Job Description
Summary
We are looking for someone who thrives on collaboration and wants to push the boundaries of what is possible today! The Video Computer Vision org is a centralized applied research and engineering organization responsible for developing real-time on-device Computer Vision and Machine Perception technologies across Apple products.

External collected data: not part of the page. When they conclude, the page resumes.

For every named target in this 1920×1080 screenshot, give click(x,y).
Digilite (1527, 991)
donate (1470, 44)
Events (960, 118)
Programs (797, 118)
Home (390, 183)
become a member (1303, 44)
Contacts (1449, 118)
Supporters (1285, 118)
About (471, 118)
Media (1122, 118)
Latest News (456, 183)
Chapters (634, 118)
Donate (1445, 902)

We balance research and product to deliver Apple quality, state-of-the-art experiences, innovating through the full stack, and partnering with HW, SW and ML teams to influence the sensor and silicon roadmap that brings our vision to life.
Description
• Conduct research and development on multimodal large language models, focusing on exploring and utilizing diverse data modalities
• Design, implement, and evaluate algorithms and models to enhance the performance and capabilities of our AI systems
• Collaborate with cross-functional teams, including researchers, data scientists, software engineers, to translate research into practical applications
• Stay up-to-date with the latest advancements in AI, machine learning, and computer vision, and apply this knowledge to drive innovation within the company
Minimum Qualifications
- Experience in developing, training/tuning multimodal LLMs
- Programming skills in Python and C++
- Bachelors Degree and a minimum of 3 years relevant industry experience.
Preferred Qualifications
- Expertise in one or more of: computer vision, NLP, multimodal fusion, Generative AI.
- Experience with at least one deep learning framework such as JAX, PyTorch, or similar.
- Publication record in relevant venues.
- PhD in Computer Science, Electrical Engineering, or a related field with a focus on AI, machine learning, or computer vision.